AIM 1 >> List every Australian show that the passage on local television content says has reached screens in the past month.
AIM 2 >> Resume the passage on Australian television content, picking up right after its final sentence.

This means that commercial broadcasters’ investment in Australian content has surged by $267.6 million over the last two years. This far exceeds the temporary licence fee rebates valued in the 2010-11 federal budget at $142 million.

Viewers continue to embrace local content: 45 of the top 50 shows on TV so far this year are Australian-made, according to analysis of official OzTAM and RegionalTAM data. This popular home-grown programming includes first-run Australian drama, live sport, news/current affairs and reality and lifestyle shows.

The past month alone has seen a range of Australian shows hit our screens, including The XFactor, Howzat! Kerry Packer’s War and Puberty Blues, enthralling millions of viewers nationally.

At a time of unprecedented competition for audiences and advertising revenue, commercial TV networks continue to invest in Australian programming so audiences can enjoy their favourite shows for free.

Free TV CEO Julie Flynn says: “We know audiences love Australian programming and the ratings confirm it.

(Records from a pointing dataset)
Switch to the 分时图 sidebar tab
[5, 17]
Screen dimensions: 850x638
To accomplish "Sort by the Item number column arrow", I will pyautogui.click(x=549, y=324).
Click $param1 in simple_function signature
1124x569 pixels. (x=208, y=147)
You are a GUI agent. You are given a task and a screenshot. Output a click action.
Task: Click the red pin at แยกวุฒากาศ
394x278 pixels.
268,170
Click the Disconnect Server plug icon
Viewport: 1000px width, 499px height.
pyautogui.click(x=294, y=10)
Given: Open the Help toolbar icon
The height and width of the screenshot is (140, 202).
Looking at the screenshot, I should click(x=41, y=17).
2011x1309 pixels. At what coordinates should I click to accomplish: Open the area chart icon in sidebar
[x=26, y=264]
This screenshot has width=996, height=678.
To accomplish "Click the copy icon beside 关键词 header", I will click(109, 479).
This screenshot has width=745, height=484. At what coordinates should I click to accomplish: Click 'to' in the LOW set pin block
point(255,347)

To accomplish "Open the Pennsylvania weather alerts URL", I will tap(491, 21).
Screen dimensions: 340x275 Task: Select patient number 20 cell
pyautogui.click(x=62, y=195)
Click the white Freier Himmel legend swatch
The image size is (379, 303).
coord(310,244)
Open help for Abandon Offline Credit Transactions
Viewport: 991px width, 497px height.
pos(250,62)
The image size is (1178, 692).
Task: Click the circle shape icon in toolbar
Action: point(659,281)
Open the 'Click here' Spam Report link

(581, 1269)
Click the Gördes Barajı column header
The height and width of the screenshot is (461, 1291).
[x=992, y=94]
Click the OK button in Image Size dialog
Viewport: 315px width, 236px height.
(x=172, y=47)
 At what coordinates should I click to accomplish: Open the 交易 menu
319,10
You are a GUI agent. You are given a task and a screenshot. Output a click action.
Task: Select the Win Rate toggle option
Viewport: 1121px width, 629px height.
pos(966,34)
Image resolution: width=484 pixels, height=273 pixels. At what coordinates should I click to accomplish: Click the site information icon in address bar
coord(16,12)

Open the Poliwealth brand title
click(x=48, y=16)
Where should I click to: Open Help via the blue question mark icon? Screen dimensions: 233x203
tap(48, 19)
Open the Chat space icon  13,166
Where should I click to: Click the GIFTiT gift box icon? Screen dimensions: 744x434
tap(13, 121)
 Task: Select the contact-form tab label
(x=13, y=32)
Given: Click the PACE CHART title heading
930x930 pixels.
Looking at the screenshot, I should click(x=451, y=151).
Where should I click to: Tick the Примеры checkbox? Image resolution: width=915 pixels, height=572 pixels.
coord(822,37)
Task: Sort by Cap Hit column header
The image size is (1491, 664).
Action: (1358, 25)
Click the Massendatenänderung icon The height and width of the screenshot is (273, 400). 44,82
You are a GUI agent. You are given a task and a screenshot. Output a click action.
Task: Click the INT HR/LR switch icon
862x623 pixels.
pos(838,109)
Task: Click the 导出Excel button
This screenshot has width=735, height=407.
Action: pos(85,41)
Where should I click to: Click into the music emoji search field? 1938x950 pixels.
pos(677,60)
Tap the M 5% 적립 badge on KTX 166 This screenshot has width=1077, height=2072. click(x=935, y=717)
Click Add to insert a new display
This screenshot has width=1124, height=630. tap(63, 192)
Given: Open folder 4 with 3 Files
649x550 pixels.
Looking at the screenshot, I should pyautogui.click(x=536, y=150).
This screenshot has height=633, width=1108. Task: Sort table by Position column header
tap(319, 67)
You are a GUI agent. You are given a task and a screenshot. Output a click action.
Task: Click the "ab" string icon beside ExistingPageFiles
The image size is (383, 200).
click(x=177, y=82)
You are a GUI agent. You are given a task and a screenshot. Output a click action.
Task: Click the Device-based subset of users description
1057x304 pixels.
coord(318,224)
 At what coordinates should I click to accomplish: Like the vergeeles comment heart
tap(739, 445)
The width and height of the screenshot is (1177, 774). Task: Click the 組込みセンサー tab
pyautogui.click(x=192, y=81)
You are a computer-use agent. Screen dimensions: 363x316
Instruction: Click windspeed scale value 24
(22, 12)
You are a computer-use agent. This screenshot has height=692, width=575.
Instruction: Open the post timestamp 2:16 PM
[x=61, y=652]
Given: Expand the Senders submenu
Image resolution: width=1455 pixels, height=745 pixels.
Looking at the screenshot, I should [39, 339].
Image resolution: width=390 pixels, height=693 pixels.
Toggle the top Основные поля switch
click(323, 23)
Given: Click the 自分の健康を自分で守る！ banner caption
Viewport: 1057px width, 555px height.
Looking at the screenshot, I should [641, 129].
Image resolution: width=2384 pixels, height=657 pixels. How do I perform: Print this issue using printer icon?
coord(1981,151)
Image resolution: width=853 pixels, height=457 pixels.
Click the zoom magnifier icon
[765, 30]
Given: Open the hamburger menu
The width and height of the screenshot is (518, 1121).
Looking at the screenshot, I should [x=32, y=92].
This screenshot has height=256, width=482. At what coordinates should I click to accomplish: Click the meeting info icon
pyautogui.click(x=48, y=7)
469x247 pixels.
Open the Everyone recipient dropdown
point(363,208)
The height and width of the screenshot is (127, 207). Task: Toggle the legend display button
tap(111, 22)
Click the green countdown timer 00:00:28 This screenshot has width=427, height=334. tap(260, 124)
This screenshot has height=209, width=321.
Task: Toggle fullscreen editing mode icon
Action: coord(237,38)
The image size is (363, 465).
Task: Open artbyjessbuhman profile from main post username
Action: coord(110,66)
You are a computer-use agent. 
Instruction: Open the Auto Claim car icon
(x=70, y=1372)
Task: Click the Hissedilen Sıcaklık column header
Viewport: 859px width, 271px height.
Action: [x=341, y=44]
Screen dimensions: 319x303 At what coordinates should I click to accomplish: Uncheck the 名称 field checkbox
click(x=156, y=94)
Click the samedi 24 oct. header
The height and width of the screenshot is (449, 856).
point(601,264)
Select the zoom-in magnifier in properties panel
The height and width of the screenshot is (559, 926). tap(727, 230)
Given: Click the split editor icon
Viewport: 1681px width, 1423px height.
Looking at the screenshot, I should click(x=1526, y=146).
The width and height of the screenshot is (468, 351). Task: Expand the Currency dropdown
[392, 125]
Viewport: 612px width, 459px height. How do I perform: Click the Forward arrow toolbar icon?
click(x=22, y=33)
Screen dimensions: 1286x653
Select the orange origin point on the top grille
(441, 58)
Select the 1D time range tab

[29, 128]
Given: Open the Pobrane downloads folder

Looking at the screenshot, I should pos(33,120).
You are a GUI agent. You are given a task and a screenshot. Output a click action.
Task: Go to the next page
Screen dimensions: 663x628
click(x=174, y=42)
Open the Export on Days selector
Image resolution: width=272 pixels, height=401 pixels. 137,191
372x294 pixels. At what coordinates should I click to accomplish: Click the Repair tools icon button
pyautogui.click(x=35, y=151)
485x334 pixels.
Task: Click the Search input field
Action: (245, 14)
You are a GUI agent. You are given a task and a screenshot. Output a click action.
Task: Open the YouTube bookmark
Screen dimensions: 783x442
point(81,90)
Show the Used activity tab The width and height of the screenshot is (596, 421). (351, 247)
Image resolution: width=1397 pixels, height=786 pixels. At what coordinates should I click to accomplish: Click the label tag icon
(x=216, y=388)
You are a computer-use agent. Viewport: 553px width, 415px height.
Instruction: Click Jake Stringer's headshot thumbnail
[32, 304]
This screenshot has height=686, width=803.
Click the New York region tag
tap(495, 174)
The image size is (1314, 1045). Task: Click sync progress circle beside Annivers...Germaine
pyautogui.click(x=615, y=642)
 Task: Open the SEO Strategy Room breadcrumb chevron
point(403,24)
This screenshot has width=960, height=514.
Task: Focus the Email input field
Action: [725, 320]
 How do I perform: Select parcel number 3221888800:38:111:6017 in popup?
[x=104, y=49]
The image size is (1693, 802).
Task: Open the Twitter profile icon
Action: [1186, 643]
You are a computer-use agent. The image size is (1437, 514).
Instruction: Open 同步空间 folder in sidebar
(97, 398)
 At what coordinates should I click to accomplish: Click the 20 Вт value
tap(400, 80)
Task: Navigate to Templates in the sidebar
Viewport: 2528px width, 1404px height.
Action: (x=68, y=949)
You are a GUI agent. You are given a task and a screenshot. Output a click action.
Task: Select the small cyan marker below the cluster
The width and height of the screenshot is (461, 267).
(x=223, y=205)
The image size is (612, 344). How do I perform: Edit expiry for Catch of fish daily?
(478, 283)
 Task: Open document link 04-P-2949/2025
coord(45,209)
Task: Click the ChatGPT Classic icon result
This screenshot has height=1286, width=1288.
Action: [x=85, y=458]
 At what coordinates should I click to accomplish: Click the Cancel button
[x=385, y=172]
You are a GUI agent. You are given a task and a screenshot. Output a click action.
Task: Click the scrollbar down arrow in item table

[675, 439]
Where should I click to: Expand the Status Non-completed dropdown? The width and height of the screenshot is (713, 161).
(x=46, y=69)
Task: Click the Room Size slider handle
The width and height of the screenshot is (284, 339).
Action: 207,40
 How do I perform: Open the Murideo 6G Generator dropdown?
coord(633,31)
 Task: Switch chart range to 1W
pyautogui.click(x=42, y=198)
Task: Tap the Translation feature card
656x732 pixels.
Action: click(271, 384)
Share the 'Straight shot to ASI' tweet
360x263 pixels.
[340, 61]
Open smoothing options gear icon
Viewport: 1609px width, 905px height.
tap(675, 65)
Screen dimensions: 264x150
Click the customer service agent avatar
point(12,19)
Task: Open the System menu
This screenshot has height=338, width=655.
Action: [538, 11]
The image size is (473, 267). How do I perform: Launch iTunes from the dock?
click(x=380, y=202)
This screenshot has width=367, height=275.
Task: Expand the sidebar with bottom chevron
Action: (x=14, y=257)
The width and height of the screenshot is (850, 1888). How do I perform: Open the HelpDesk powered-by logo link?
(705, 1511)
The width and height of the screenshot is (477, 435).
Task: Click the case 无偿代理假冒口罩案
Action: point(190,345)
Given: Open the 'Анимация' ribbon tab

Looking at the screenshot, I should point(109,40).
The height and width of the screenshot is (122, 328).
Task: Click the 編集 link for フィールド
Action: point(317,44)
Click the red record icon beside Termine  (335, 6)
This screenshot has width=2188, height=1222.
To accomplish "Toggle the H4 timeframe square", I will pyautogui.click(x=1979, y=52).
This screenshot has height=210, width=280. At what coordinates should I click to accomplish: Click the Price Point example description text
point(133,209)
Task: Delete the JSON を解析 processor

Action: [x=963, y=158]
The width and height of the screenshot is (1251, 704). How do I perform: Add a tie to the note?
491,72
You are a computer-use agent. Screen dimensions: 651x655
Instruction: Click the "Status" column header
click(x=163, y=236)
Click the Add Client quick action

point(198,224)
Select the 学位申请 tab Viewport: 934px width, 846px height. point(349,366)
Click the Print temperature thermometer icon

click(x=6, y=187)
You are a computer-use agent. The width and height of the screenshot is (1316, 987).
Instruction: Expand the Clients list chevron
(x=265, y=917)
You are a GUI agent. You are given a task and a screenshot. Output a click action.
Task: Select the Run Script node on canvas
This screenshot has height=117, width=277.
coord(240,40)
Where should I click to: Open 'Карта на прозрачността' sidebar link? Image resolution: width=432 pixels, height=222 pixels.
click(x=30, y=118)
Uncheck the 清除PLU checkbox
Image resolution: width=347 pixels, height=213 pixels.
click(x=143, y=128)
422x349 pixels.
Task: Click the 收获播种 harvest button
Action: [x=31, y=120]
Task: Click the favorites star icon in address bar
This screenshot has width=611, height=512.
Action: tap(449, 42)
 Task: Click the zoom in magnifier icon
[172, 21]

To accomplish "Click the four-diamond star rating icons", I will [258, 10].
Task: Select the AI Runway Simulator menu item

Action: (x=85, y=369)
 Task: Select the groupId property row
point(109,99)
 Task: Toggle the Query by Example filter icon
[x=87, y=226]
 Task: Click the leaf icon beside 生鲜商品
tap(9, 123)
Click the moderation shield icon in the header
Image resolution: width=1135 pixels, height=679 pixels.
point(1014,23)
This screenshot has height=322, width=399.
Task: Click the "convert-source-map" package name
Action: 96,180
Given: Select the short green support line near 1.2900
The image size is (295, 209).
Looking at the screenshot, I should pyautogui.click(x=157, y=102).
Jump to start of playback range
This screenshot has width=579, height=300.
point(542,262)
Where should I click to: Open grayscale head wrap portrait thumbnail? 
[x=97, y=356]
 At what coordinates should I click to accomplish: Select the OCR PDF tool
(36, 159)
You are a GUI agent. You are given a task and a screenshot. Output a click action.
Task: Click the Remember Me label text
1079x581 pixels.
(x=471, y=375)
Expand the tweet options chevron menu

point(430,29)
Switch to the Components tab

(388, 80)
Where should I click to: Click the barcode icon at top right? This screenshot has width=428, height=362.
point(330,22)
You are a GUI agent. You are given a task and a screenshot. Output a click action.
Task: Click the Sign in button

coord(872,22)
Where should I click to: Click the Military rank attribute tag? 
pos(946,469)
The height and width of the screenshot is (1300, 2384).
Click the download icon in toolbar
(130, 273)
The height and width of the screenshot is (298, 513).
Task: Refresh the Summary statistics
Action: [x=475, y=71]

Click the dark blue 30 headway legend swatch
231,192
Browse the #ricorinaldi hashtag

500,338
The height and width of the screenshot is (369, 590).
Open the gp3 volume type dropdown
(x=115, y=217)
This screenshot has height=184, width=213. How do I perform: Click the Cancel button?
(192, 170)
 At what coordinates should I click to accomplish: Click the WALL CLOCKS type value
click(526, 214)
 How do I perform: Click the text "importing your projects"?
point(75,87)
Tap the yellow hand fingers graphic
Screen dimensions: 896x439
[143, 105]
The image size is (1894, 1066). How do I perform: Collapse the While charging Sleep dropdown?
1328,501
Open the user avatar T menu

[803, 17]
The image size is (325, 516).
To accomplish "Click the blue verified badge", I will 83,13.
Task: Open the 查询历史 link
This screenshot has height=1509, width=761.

EXERCISE RESULT 1 >>
The XFactor
Howzat! Kerry Packer’s War
Puberty Blues

EXERCISE RESULT 2 >>
“Every day, more than 14 million viewers choose to spend time with commercial free-to-air television.

“We are the leading investors in this industry, employing 15,000 people directly or indirectly while providing training and developing expertise.

“We also remain the major underwriters of the independent production sector, contracting with more than 70 independent producers.

“Commercial broadcasters continue to invest in local content, even as programming costs rise and revenues and budgets come under intense pressure from structural change.

“Those changes have permanently altered the media environment and reforms are urgently needed to ensure that broadcasters can continue to deliver a strong and vibrant Australian voice.”